# Classifieds > Testimonials >  Don't buy from backwater reptiles!!

## n321

I bought three Asian Spiny Toads, a Pacman Frog, and a Halloween Crab from here. The Pacman Frog and one of the toads arived sick and both died within a few days. I don't think I'm going to get a refund.

PLEASE PEOPLE, DON'T MAKE THE SAME MISTAKE I MADE! SPEND THE EXTRA MONEY TO BUY FROM A REPUTABLE DEALER WHO SELLS HEALTHY ANIMALS!

----------


## n321

UPDATE:
I DID get a refund from Sam. It turns out that he didn't get one of my emails due to a technical failure. I thought he just didn't want to reply. This caused some confusion.

What I wrote above may have been kind of impulsive. The Pacman Frog and the Asian-Spined Toad WERE sick and they DID die, but I have gotten a reply from Sam since then, and it appears like everything has been cleared up.
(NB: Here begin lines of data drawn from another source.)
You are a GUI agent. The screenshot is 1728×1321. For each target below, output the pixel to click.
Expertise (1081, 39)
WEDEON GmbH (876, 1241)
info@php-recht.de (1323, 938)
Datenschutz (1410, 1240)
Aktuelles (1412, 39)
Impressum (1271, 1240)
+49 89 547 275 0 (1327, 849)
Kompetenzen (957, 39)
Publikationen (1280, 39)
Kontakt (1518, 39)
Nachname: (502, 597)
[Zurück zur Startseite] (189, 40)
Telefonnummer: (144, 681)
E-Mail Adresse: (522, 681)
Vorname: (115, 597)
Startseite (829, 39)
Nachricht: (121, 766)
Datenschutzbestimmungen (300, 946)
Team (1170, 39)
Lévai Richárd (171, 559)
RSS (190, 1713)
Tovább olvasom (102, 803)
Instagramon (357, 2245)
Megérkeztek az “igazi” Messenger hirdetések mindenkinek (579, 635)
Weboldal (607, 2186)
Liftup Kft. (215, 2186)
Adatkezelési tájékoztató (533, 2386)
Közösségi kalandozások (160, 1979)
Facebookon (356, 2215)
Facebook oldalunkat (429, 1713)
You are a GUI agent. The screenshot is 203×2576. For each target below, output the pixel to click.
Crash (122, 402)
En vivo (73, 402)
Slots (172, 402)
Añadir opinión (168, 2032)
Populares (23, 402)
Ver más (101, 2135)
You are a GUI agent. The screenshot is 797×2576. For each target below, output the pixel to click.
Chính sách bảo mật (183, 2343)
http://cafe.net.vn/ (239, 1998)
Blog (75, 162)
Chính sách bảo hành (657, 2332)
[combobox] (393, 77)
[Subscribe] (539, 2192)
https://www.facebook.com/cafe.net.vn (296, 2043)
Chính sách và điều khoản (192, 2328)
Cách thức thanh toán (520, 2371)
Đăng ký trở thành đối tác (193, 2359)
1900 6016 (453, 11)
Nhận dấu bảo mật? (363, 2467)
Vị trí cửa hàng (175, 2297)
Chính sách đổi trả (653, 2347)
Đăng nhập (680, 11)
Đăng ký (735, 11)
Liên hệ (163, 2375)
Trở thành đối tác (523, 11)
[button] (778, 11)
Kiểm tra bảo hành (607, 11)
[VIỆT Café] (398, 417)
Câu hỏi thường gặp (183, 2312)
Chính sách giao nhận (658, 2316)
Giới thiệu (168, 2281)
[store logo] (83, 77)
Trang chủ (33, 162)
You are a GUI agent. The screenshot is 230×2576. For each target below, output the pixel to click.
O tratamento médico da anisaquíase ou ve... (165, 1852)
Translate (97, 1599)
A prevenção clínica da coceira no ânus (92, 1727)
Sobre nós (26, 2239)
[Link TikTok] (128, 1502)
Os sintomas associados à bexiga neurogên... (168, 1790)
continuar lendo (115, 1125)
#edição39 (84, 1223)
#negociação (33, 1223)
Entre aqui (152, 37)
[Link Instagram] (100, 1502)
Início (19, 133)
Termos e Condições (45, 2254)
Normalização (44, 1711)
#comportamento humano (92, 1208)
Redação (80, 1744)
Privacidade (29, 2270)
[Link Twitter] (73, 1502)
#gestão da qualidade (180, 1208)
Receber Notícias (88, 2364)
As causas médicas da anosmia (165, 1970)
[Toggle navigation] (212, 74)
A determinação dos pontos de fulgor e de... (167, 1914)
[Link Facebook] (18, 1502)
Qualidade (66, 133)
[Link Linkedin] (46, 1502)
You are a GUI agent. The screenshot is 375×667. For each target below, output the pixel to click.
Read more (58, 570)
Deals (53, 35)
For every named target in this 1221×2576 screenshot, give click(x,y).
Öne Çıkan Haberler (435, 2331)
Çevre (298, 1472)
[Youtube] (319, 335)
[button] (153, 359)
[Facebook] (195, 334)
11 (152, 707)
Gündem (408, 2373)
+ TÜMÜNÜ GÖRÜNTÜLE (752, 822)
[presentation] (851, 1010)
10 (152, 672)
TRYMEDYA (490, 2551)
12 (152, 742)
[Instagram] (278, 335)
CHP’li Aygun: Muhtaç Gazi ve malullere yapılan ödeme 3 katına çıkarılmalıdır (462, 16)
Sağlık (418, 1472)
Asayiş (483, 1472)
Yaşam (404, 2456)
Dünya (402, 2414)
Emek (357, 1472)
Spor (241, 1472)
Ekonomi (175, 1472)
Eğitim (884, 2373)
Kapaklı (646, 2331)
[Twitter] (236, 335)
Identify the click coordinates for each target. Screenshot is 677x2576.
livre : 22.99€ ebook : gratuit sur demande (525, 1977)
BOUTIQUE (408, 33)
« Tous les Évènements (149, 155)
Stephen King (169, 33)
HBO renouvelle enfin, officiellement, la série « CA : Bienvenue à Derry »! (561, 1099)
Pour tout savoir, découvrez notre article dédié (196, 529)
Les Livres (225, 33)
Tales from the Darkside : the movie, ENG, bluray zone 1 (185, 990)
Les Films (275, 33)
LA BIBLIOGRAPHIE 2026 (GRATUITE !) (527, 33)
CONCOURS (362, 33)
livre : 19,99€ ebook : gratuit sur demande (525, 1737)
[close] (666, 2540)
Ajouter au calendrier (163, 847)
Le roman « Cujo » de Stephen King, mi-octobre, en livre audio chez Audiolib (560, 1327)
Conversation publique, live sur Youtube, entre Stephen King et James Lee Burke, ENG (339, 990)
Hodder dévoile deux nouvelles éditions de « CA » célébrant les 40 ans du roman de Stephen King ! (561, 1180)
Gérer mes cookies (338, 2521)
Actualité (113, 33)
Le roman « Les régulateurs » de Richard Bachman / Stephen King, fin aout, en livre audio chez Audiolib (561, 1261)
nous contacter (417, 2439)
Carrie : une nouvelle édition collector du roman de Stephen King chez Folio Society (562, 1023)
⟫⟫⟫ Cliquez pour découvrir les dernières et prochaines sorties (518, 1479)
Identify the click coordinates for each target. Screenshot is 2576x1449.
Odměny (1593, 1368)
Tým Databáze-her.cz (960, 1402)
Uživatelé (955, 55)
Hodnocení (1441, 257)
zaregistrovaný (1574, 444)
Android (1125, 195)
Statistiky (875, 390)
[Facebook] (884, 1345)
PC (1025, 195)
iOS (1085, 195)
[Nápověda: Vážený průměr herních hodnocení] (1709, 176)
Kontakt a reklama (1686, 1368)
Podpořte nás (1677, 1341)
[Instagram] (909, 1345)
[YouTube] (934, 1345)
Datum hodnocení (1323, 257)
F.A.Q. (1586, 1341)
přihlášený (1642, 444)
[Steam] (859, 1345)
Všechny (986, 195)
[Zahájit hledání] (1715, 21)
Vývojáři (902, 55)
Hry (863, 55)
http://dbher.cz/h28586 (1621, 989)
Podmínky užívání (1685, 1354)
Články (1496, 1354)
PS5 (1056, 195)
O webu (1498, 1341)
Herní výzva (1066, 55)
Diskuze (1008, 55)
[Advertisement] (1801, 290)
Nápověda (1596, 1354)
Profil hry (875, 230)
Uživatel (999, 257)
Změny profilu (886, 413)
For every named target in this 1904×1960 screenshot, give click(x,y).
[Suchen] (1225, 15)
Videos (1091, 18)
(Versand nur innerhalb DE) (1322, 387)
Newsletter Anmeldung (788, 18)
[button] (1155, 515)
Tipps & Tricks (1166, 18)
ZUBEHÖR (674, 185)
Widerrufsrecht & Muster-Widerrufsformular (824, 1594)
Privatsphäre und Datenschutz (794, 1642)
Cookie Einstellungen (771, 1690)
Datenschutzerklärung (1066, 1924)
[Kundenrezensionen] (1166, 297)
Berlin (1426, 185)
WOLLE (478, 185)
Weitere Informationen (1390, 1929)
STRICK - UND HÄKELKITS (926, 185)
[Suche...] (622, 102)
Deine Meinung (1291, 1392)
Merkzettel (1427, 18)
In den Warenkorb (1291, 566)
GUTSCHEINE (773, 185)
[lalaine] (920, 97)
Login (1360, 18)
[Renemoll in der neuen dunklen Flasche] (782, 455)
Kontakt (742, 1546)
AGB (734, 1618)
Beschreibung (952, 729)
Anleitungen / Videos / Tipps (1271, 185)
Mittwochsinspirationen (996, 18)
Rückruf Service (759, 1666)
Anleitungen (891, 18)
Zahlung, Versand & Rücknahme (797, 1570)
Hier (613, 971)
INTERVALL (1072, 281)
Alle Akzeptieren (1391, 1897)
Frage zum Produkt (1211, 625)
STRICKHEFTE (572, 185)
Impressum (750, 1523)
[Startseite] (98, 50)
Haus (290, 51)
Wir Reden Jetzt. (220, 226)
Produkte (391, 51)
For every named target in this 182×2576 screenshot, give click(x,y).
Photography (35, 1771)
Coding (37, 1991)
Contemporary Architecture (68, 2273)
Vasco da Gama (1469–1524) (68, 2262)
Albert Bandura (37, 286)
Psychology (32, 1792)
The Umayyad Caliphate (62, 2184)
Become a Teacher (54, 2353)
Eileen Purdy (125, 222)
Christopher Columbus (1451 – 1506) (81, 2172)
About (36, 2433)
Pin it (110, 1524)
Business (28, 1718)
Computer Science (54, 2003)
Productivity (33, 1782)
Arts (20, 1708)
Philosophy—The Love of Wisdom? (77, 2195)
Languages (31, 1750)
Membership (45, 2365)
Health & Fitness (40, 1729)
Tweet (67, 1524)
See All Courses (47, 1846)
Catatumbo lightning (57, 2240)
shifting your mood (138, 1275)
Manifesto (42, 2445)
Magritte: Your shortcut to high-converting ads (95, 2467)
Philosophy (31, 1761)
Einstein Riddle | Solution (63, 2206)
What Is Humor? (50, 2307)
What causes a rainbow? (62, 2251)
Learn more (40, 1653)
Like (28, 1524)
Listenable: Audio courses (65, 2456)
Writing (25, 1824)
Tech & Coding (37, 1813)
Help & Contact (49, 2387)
I am pleased with the communication. He has replied very promptly. In that sense, I would recomend BWR ( BTW, he told me that this is the first instance that a customer has gotten a sick animal). 

There is always a risk buying online, and BWR is no different. It appears like other people are pleased though, and that this was a rare incident.

Sam told me that he might implement a 7 day guarantee. If he does this, I would highly recomend giving him your business. As a person, he appears to be honest.

----------


## DogRetepCow

I was checking out backwater reptiles' website earlier today and it looked very reputable. Sorry you had a bad experience.

----------


## ndame88

Ya, ordered crickets from them, took 5 days to arrive, a lot of dead ones,I will not use them again.

----------